» WHAT IS BEING ASKED:
Rewrite the data from the line holding "The width and height of the screenshot is (728, 410)." through the line holding "The image size is (1270, 952). pos(502,38)", both included, with "Filter" swapped for "Sort" and nothing else altered.
**** DATA EXCERPTS ****
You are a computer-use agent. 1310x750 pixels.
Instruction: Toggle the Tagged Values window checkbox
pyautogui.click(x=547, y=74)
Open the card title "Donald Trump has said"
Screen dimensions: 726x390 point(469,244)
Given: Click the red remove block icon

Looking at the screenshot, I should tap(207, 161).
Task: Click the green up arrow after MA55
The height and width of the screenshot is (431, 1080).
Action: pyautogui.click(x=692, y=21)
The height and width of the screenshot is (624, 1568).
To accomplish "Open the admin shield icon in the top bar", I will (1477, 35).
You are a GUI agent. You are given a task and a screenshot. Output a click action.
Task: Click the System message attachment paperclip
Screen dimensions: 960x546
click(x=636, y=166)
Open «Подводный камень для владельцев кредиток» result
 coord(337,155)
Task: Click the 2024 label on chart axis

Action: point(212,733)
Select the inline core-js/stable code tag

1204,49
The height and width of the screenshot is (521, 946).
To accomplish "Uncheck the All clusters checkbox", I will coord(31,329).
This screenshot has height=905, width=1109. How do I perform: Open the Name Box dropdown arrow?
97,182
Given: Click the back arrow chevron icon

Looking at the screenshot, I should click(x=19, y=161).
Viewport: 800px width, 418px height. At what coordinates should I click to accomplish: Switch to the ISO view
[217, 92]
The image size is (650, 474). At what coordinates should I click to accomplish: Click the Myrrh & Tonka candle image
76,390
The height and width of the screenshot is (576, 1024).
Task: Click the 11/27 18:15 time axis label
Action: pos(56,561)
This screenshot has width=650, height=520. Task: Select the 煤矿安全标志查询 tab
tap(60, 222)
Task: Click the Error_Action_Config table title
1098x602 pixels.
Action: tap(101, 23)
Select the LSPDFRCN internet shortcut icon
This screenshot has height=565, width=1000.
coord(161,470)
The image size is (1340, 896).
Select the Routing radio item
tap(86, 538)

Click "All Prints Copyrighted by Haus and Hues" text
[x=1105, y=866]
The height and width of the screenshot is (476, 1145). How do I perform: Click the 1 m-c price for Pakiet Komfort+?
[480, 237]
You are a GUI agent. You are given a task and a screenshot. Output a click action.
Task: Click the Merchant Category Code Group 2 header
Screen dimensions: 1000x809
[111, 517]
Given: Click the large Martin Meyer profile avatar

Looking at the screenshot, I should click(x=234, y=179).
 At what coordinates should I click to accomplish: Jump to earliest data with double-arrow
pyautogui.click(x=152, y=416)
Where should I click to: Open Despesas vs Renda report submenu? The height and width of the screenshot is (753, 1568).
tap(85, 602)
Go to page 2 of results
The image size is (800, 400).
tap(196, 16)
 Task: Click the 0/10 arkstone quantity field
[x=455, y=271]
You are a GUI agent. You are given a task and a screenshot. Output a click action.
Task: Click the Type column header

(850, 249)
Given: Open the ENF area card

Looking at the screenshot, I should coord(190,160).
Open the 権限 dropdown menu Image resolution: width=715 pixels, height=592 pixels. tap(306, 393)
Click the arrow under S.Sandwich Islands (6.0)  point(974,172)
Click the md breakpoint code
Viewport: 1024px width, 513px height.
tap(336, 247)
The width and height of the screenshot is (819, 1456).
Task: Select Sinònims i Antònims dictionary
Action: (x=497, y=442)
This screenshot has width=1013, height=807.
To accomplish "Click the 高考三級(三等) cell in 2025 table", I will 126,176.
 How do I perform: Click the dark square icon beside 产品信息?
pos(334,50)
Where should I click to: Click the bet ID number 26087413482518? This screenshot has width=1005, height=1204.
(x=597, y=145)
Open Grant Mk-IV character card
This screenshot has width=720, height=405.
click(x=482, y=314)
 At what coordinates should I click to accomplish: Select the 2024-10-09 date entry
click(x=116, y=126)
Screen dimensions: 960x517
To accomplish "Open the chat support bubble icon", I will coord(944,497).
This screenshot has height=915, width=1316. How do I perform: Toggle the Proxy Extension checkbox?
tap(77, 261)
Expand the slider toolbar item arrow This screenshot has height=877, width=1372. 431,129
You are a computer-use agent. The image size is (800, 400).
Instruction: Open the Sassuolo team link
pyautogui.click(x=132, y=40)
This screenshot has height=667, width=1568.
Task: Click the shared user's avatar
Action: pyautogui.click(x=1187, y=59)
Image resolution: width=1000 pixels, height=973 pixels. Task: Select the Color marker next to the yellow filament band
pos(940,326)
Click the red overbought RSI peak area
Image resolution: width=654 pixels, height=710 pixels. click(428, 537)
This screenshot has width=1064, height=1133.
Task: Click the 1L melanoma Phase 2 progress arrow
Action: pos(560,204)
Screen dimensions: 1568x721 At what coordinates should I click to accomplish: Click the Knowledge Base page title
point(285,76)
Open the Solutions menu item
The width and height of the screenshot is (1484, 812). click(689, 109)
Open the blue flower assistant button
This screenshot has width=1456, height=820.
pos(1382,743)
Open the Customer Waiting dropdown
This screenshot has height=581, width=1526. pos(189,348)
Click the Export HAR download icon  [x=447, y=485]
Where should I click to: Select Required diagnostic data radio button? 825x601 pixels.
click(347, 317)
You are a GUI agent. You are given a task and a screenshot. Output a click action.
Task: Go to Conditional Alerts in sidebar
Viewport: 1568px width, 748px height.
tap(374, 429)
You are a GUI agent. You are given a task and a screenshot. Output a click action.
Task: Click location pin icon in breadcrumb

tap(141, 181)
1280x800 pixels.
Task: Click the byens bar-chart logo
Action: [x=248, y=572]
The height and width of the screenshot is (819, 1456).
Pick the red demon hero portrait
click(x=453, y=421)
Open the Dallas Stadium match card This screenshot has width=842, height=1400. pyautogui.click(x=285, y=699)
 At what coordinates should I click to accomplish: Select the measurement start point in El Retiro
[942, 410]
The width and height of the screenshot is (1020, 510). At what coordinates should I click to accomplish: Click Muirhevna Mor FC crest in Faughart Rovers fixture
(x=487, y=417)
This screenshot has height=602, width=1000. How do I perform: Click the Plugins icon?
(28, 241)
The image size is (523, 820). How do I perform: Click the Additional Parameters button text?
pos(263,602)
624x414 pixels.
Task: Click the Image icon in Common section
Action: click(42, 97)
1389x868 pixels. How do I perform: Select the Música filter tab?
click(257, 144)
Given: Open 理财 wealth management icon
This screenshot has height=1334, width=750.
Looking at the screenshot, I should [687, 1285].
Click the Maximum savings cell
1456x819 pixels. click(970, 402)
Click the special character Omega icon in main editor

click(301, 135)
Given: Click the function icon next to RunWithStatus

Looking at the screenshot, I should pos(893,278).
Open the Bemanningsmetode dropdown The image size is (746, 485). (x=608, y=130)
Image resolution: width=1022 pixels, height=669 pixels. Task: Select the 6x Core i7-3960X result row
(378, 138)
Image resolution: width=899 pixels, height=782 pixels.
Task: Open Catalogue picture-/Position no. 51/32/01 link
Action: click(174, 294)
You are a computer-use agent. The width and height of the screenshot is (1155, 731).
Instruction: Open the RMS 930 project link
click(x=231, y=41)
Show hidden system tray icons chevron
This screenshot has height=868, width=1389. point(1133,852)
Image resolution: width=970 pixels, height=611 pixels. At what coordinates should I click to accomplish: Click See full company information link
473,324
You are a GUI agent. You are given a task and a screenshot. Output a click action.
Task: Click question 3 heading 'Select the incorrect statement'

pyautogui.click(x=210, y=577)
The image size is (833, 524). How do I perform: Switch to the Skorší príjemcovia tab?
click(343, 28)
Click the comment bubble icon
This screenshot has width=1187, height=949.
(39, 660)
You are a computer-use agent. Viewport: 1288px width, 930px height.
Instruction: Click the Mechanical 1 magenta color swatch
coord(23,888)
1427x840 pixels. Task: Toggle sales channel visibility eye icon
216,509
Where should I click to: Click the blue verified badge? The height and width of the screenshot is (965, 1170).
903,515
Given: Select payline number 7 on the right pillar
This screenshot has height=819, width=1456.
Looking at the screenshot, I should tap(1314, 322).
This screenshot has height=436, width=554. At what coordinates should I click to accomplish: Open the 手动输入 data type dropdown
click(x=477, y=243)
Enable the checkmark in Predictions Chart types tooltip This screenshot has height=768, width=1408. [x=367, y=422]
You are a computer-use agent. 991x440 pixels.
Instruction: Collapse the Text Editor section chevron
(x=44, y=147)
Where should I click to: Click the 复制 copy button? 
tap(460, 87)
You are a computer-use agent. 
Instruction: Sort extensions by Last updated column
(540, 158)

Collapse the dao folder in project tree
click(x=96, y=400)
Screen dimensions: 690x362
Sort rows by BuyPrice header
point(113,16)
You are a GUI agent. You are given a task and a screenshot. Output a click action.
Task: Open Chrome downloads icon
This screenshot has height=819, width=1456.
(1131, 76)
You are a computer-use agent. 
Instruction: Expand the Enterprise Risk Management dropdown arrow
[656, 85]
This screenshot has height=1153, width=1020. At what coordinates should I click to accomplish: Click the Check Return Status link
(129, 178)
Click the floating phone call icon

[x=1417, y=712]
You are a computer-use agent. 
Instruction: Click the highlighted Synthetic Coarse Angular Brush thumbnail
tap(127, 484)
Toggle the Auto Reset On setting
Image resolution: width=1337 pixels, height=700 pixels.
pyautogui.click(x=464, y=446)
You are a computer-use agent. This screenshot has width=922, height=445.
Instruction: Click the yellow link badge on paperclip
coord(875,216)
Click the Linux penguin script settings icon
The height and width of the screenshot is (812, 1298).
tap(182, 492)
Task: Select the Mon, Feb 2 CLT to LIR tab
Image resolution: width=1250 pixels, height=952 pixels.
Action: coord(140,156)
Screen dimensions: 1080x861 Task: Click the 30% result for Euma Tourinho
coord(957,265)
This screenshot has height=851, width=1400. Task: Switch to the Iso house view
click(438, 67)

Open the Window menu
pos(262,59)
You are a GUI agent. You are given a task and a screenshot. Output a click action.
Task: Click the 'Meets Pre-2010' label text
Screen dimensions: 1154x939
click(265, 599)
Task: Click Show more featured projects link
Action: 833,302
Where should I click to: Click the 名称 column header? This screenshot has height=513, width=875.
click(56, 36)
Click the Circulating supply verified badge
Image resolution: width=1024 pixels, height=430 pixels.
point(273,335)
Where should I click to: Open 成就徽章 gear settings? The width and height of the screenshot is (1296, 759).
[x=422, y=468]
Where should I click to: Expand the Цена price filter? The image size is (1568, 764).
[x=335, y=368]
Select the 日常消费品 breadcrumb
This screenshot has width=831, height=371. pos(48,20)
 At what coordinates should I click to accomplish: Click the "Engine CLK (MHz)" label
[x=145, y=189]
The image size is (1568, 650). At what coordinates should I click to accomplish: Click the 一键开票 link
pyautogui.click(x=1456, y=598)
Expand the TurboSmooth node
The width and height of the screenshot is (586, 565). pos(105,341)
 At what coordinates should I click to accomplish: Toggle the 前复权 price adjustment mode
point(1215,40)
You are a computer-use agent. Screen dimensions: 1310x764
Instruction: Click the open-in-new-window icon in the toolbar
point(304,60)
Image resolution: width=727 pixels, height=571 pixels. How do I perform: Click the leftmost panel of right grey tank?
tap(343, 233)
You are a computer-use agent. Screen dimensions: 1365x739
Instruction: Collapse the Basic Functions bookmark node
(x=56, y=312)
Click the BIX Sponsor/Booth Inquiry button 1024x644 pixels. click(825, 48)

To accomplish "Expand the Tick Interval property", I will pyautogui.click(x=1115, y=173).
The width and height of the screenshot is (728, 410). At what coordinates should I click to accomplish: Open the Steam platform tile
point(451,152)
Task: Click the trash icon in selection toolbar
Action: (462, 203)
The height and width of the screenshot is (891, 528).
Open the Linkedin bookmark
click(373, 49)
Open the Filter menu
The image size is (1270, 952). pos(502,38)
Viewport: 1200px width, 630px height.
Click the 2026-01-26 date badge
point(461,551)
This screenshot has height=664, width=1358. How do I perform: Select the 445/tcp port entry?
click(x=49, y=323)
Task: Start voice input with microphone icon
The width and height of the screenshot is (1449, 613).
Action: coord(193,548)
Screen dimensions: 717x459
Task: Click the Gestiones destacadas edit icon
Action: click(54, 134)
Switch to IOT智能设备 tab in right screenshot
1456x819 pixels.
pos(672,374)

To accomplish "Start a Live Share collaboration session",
****
» WRITTEN ANSWER:
The width and height of the screenshot is (728, 410). At what coordinates should I click to accomplish: Open the Steam platform tile
point(451,152)
Task: Click the trash icon in selection toolbar
Action: (462, 203)
The height and width of the screenshot is (891, 528).
Open the Linkedin bookmark
click(373, 49)
Open the Sort menu
The image size is (1270, 952). pos(502,38)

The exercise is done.